Text and element pointing records:
---+---

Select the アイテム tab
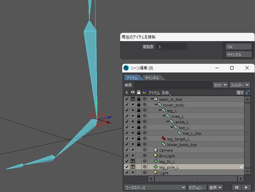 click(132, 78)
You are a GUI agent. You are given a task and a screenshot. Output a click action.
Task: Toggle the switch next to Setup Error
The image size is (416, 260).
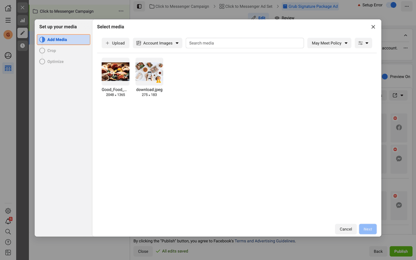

---+---

* **What is required**:
Copy all of the lines above word for word, but leave the pictures out of your copy.

* **Result**:
Select the アイテム tab
 click(132, 78)
You are a GUI agent. You are given a task and a screenshot. Output a click action.
Task: Toggle the switch next to Setup Error
The image size is (416, 260).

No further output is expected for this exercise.